I felt my beast rise through my body, like some great shape rising from the ocean depths, a leviathan that grew and grew, swelling up inside me until my skin couldn't hold it, then it touched his beast, and it stopped, hovering in black water, hovering in my body like some huge thing. The two powers floated in that dark water, brushing huge, sleek sides down the length of their bodies, our bodies. It was a sensation like velvet rubbing inside me, except this velvet had muscles, flesh, and was hard even where it was soft. The imagery that kept flowing through my mind was of some great cat rubbing itself inside me, rolling through me, but bigger than that. I'd seen Richard's beast move through his eyes like some great shape half-seen in water, and it felt that large, that overwhelming. I drank Micah's power down but not just through my mouth and down my throat. Everywhere I touched him, I fed. I could feel his heart beating against my naked breasts. I could feel the blood rushing through his body, feel every inch of him pressed against me. Feel his need, his desire, and I ate at him. I fed at his neck as if his pulse were the center of some filled cake, as if once I gnawed away the flesh I would have something unutterably sweet. I drew blood, and with the first touch of sweet metallic flavor in my mouth, all pretense, all prettiness was wiped away, drowned in the scent of fresh blood, the taste of torn flesh, the feel of meat and blood in my mouth. The feel of his hands pressing my body against his, my legs wrapped around his waist, riding him. I was aware like some distant call that he wasn't inside me, that he was still pressed between our bodies, so hard, so ready that he quivered against my stomach. His breath came fast and faster. Someone was making small animal noises, and it was me.

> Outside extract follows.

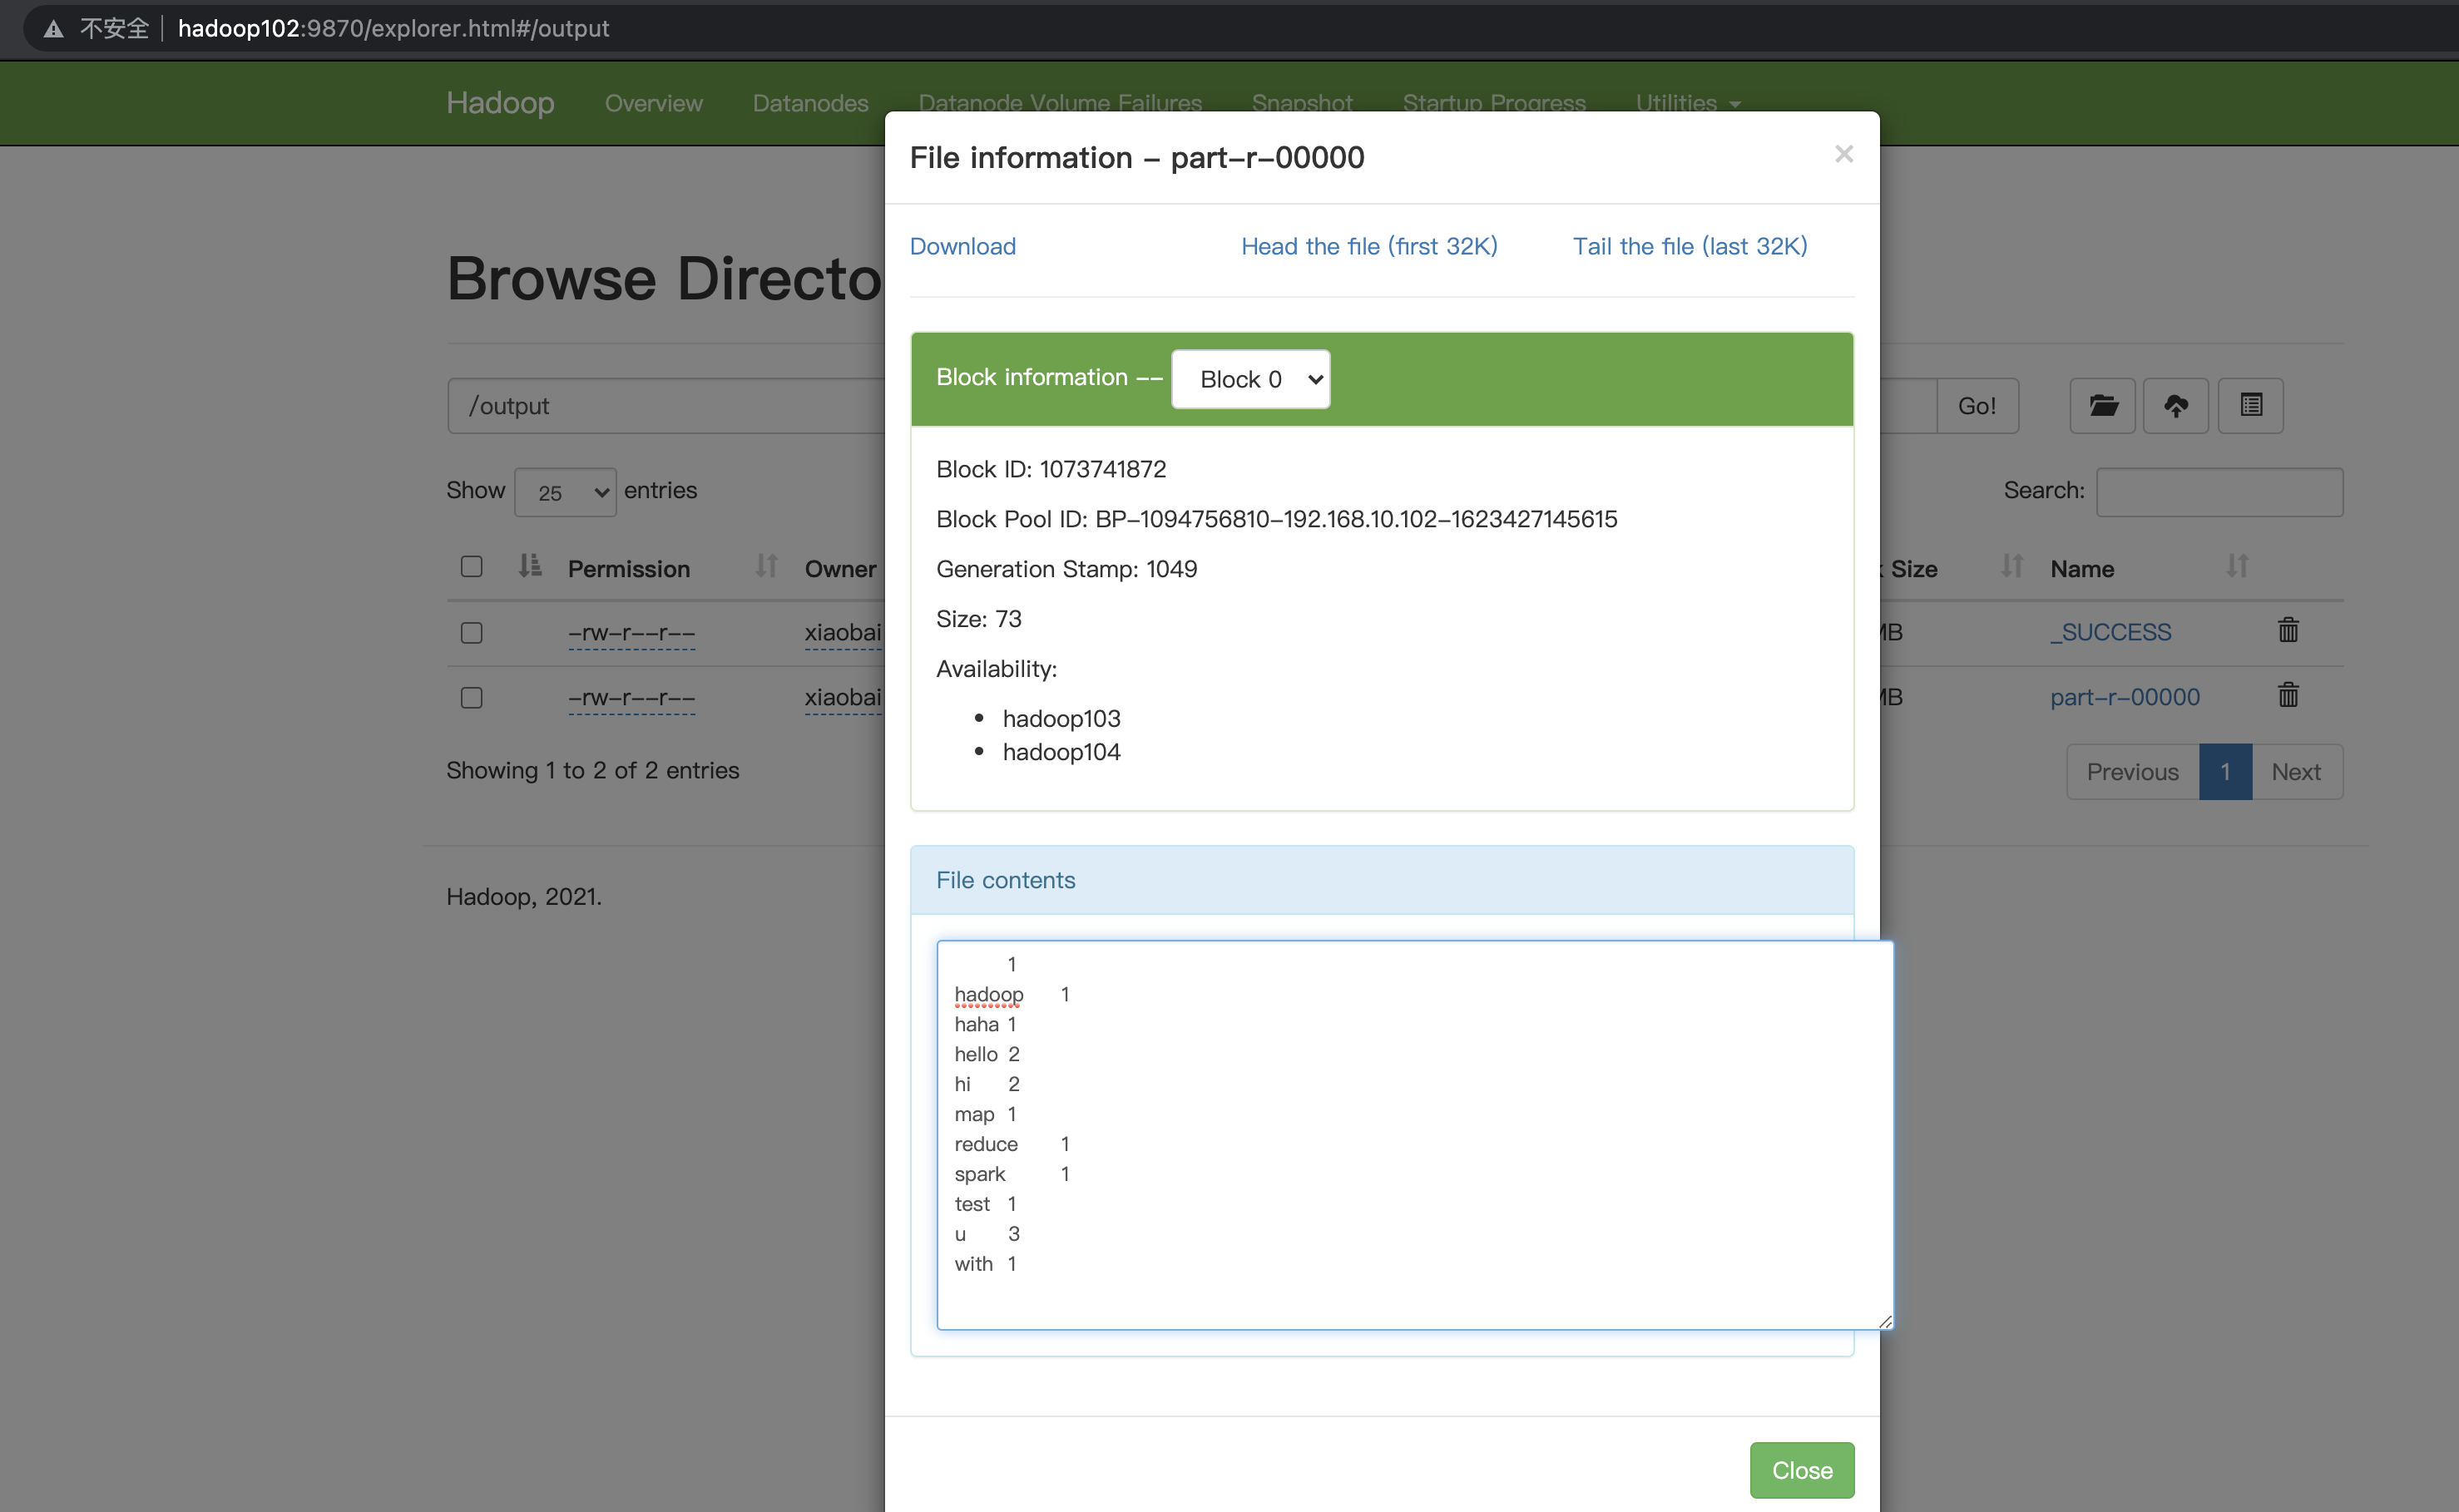The height and width of the screenshot is (1512, 2459).
Task: Click the cut and paste list icon
Action: [x=2250, y=406]
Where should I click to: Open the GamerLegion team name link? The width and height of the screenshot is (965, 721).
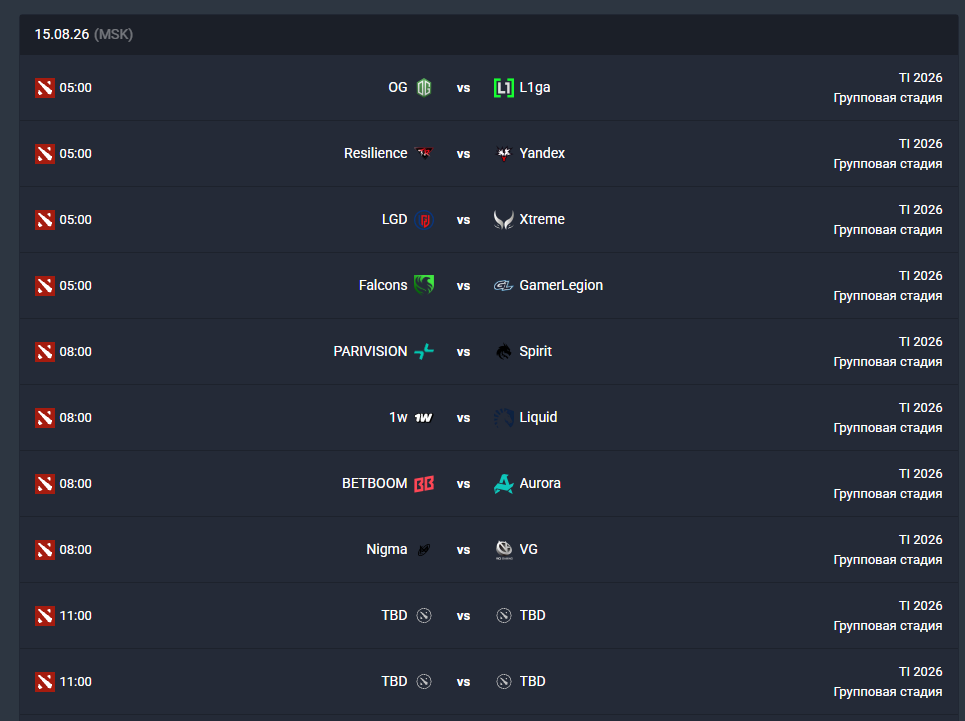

Micah's fingernails dug into my body, an instant before he poured over me in a scalding wave, noises too primitive for words, and not loud enough for screams coming from his mouth.

I felt Jean-Claude down that long metaphysical cord that bonded us together. I felt him grow quiet and well fed, sated. I drew my mouth away from Micah's torn throat, putting my cheek against his bare shoulder, my legs and arms still wrapped around him. His arms still holding me tight. I was covered in fluid, my breasts thick with it. It ran down my body in heavy liquid lines, curling over my stomach, tracing down to my thighs.

He knelt there supporting both our weights, while our breathing quieted, and the massive pulse of our bodies subsided into silence. And in that silence there was nothing but the feel of his flesh, the raw scent of sex, and in the distance, the satisfaction of the vampire.